Su participación en la final, sin embargo, se vio abruptamente interrumpida. Un violento choque con Ezequiel Garay le provocó una conmoción cerebral que lo obligó a abandonar el partido a la media hora del pitazo inicial.
La consecuencia fue tan severa que el jugador no recuerda ni un solo instante de ese encuentro: ni la entrada al campo, ni las acciones del partido, ni el momento en el que levantó el trofeo. Aunque atesora la medalla de campeón mundial, admite que no tiene ninguna memoria personal sobre la final que lo consagró.

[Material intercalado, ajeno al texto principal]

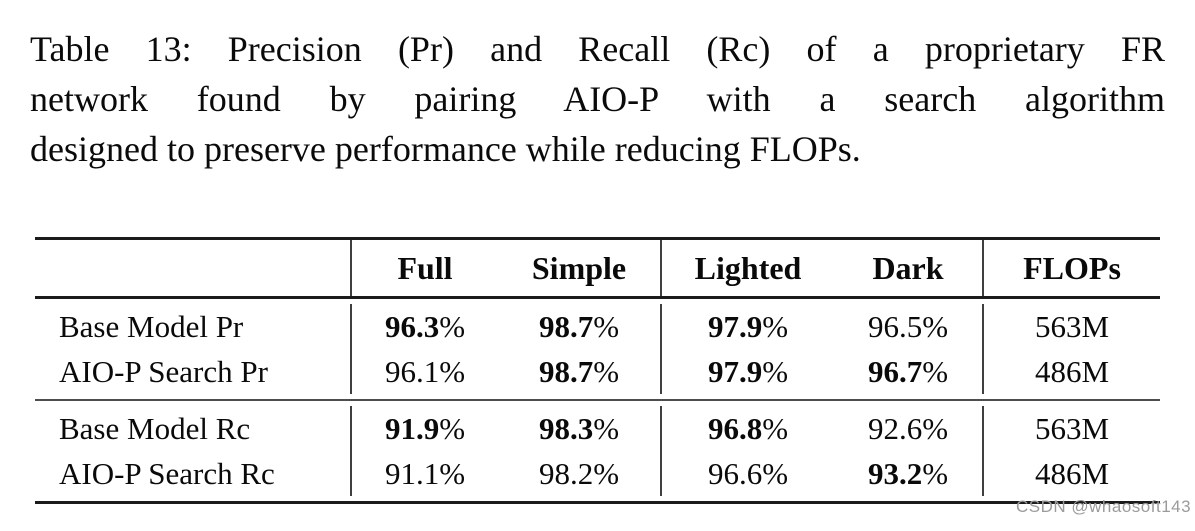  I want to click on value-cell: 98.2%, so click(579, 474).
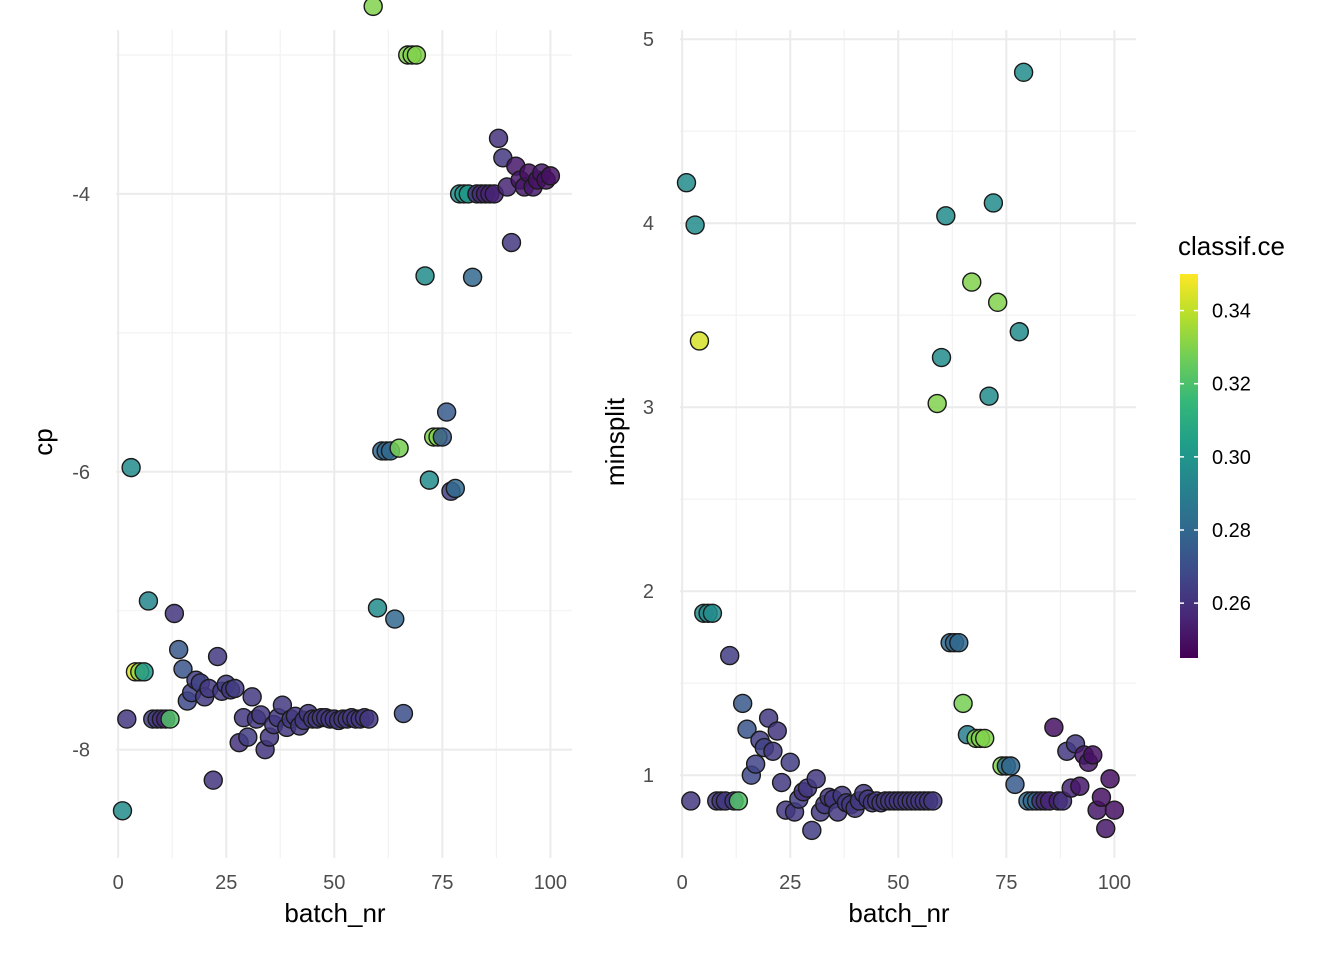 This screenshot has height=965, width=1344. What do you see at coordinates (648, 40) in the screenshot?
I see `minsplit-y-tick-label: 5` at bounding box center [648, 40].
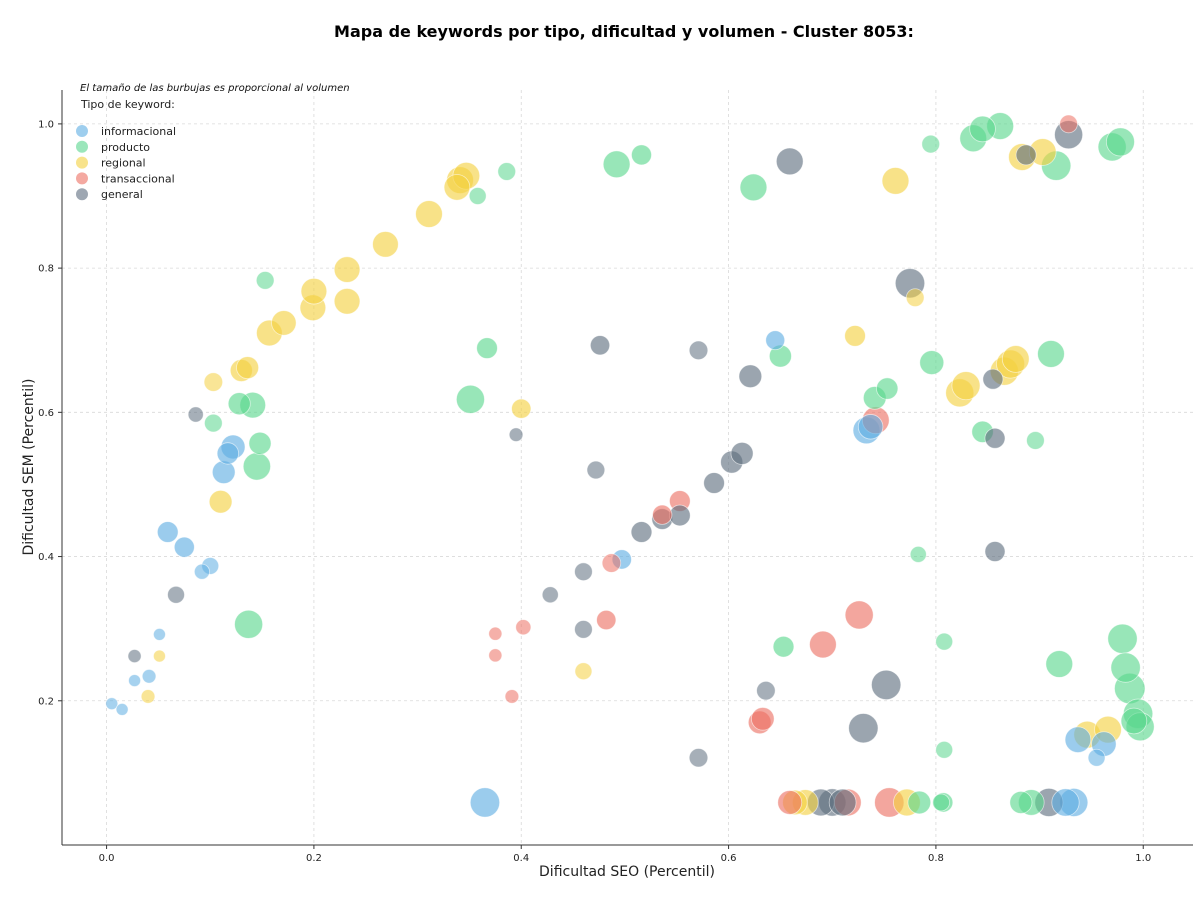  What do you see at coordinates (46, 270) in the screenshot?
I see `y-tick-label: 0.8` at bounding box center [46, 270].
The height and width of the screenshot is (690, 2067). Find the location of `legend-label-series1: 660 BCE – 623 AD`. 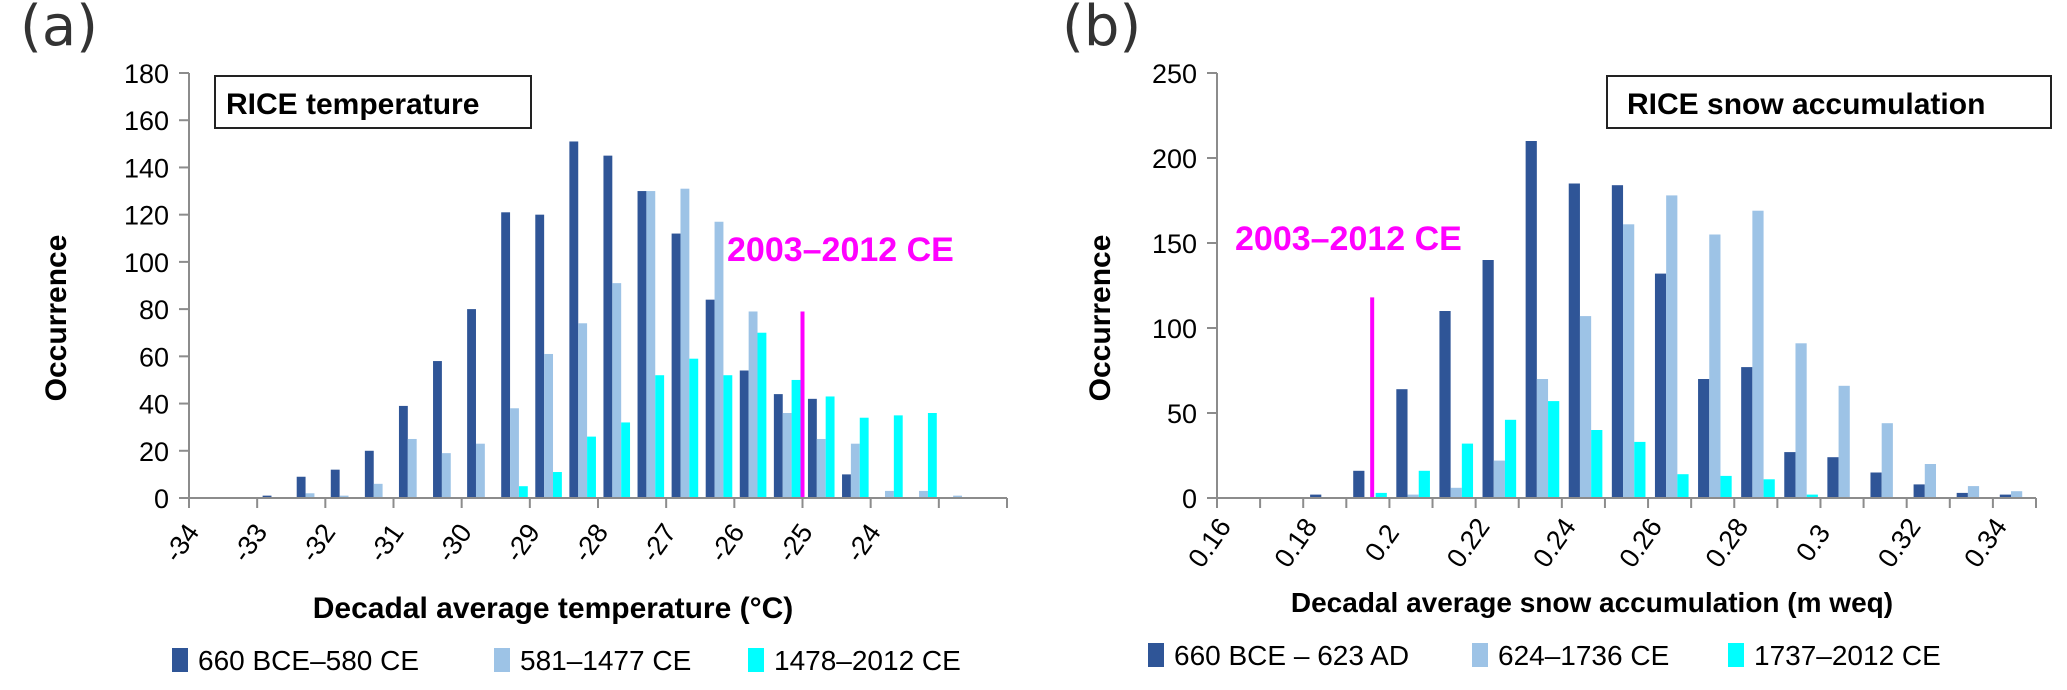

Tras una carrera marcada por ese episodio único, la vida de Kramer dio un giro radical luego de su retiro del fútbol profesional. Hoy su figura se asocia menos a las canchas y mucho más a su nueva faceta como escritor, comentarista y analista en medios alemanes. Su presente lo muestra lejos del protagonismo deportivo, dedicado a la literatura y a la reflexión pública, en una etapa que lo distanció casi por completo del fútbol como jugador.